Sam Bankman-Fried, the embattled founder of the now-defunct crypto exchange FTX, has replaced his legal team as he approaches the critical sentencing phase of his trial.

The change in legal representation was formalized in a court appearance on Feb. 21, the first since Bankman-Fried’s conviction. The move comes as the former billionaire prepares for his sentencing in late March following a conviction on seven counts of fraud and conspiracy.

Observers noted a marked change in Bankman-Fried’s demeanor and appearance during his recent court appearance.

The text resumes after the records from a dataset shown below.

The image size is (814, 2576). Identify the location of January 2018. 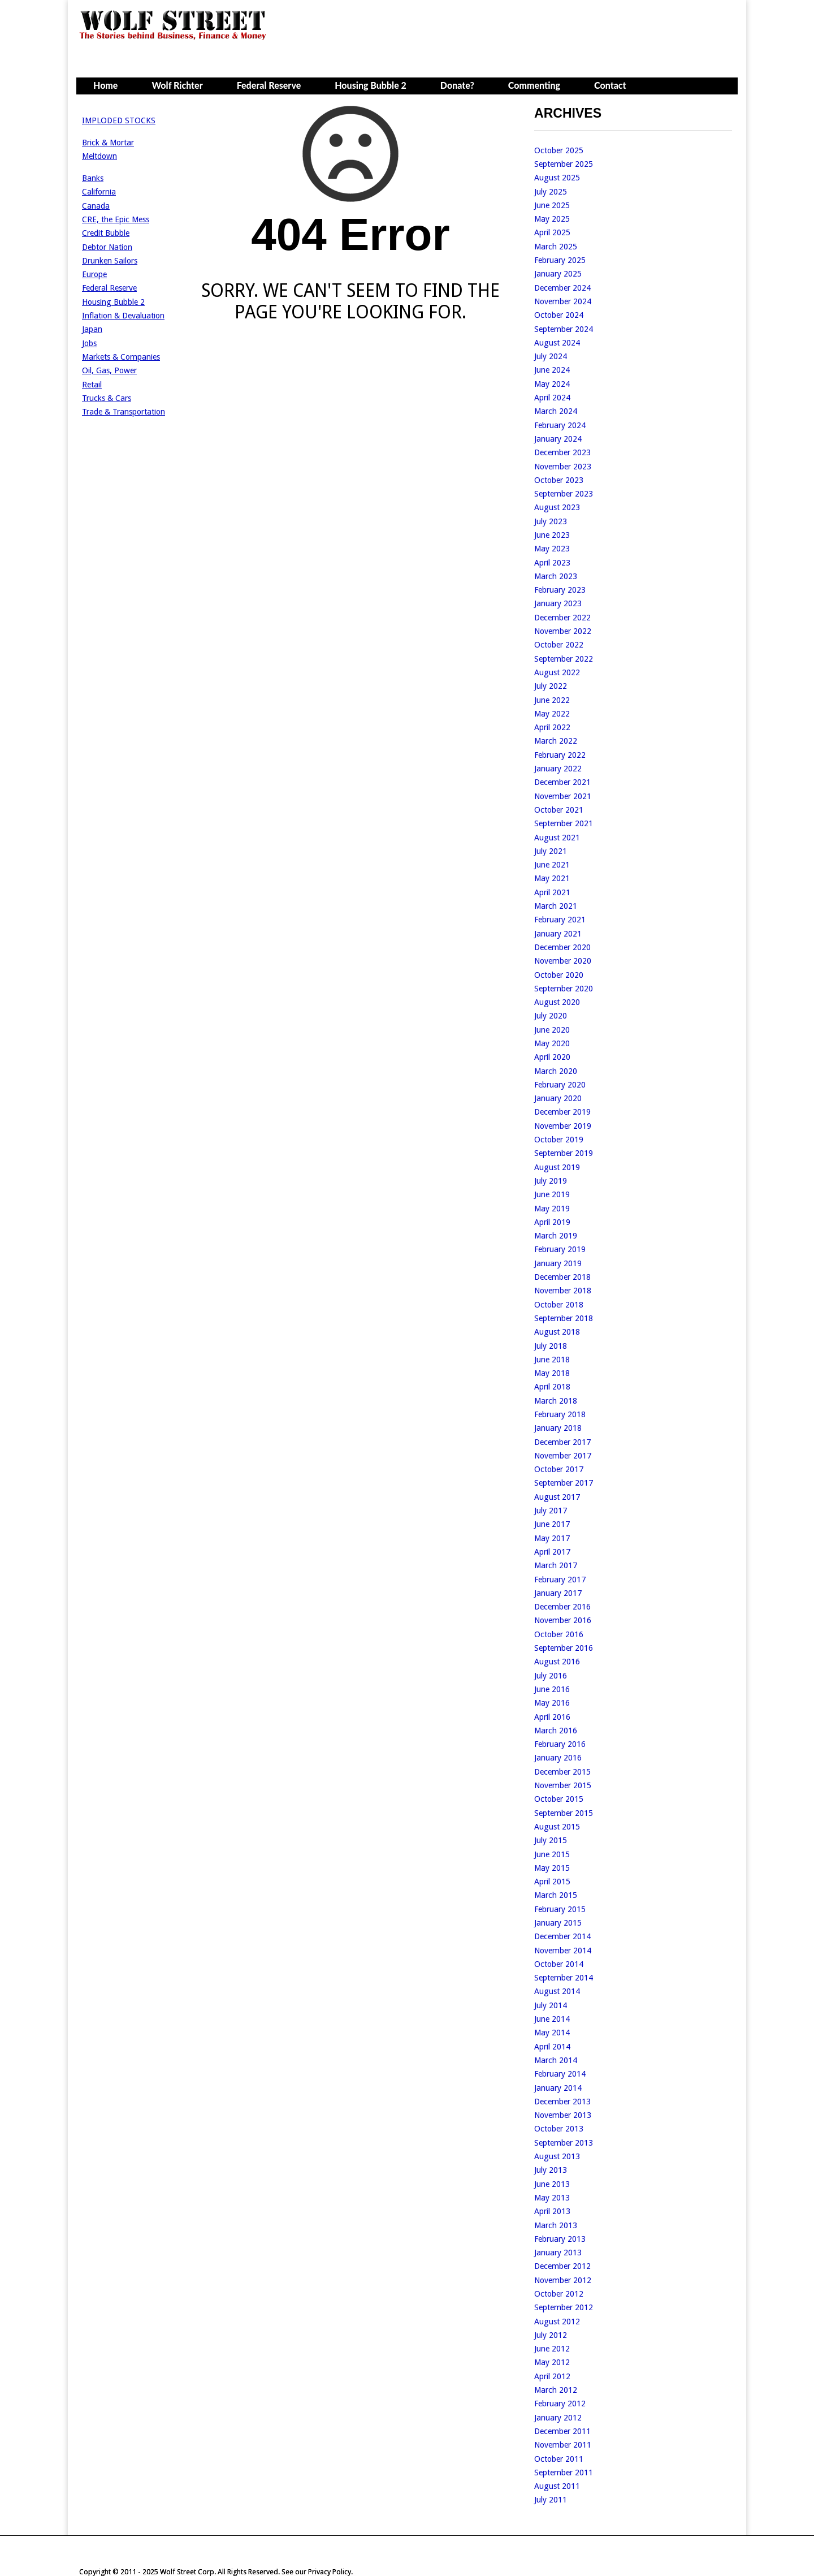
(558, 1427).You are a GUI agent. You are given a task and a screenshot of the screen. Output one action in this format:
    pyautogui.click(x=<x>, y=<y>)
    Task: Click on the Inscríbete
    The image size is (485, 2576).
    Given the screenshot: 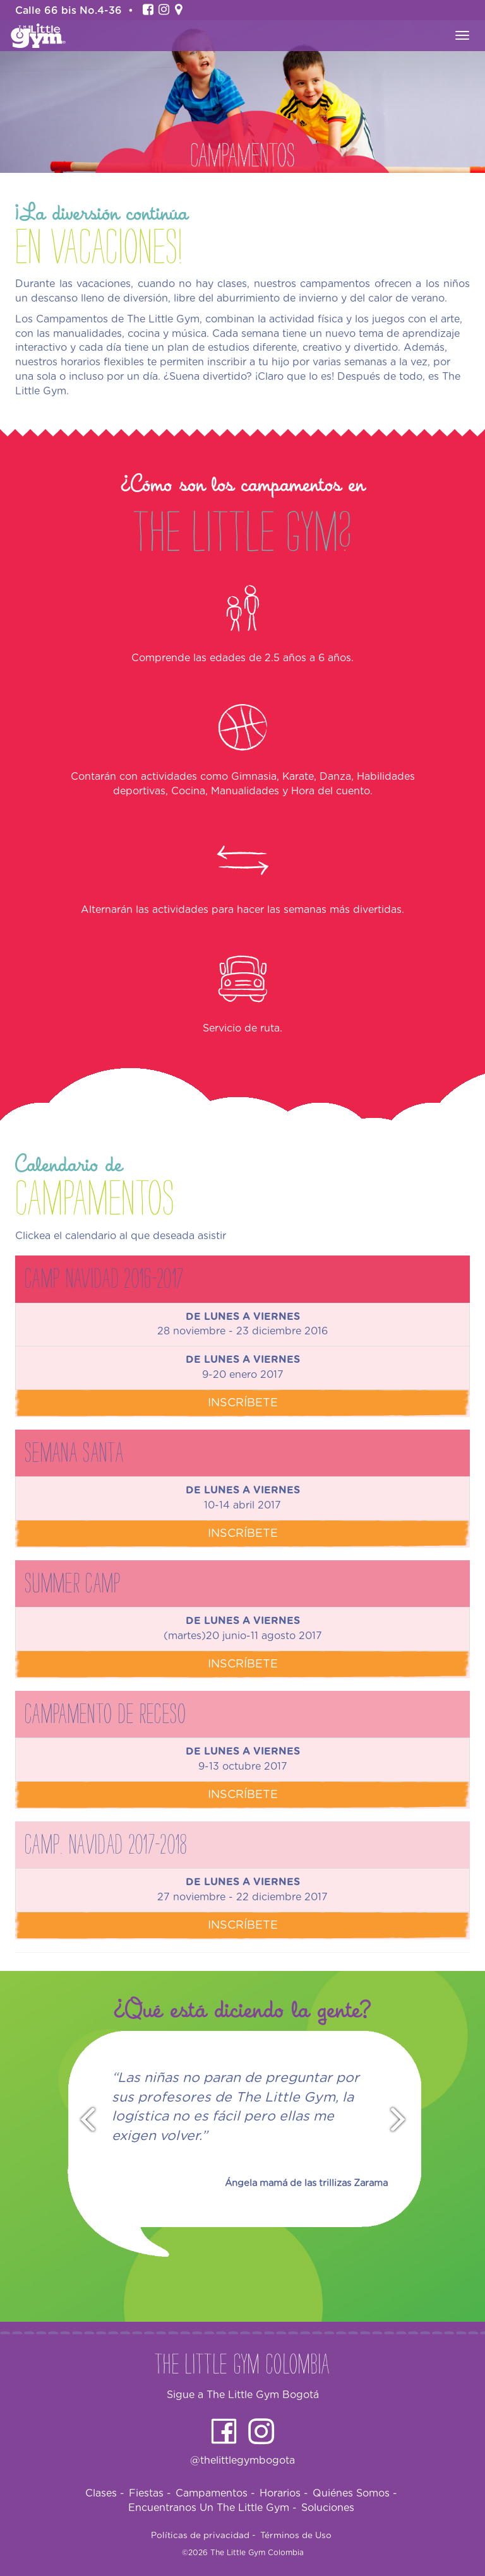 What is the action you would take?
    pyautogui.click(x=243, y=1403)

Gone was the casual attire of his earlier trial days, replaced by the somber reality of a prison jumpsuit and shackles, signaling the gravity of his situation.

No conflict of interest

Mukasey, who also represents the former Celsius CEO Alex Mashinsky, was appointed as Bankman-Fried’s lead defense attorney. This prompted prosecutors to request a Curcio hearing to ensure there were no issues stemming from both parties hiring the same legal team.

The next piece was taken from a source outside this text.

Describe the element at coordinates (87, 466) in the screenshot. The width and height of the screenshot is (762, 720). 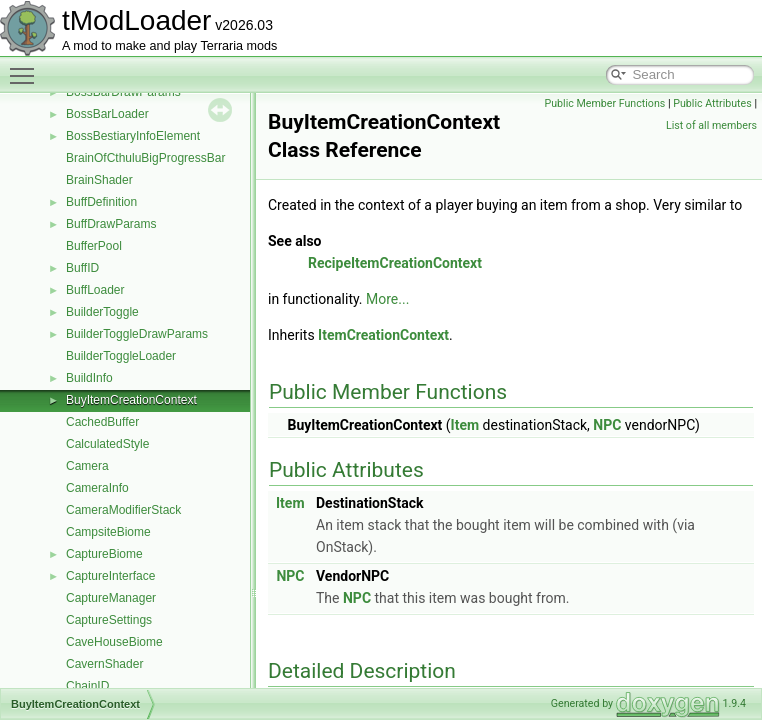
I see `Camera` at that location.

The court session took place in the US District Court for the Southern District of New York, where Judge Lewis A. Kaplan inquired about potential conflicts of interest due to Mukasey’s representation of other figures in the crypto sector.

The judge highlighted that this could lead to a potential conflict of interest due to Celsius’ previous dealings with FTX and Alameda Research, both of which went bankrupt. Celsius notably identified Alameda Research as a $13 million creditor in its bankruptcy case.

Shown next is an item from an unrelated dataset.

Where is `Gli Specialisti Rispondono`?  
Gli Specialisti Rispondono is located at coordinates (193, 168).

However, Bankman-Fried chose to waive the conflict-of-interest concerns and confirmed his decision to proceed with Mukasey as his attorney. He also confirmed that his previous trial lawyers, Mark Cohen and Christian Everdell, would no longer be part of the proceedings.

Mashinsky is also fine with lawyers

Mashinsky has also addressed the potential legal conflicts arising from sharing the same attorney as Bankman-Fried.

During a separate court appearance, Mashinsky stated he had no objections to Mukasey leading both trials as his case is set to start weeks after Bankman-Fried’s is expected to conclude. He similarly waived any concerns around a potential conflict of interest.

By waiving these concerns, Mashinsky facilitated a smoother legal path forward for both his and Bankman-Fried’s cases, acknowledging the professional capacity of Mukasey to manage the representation of both clients without prejudice.

The waiver also highlights the legal intricacies faced by figures in the crypto sector, where overlapping business and legal entanglements frequently emerge.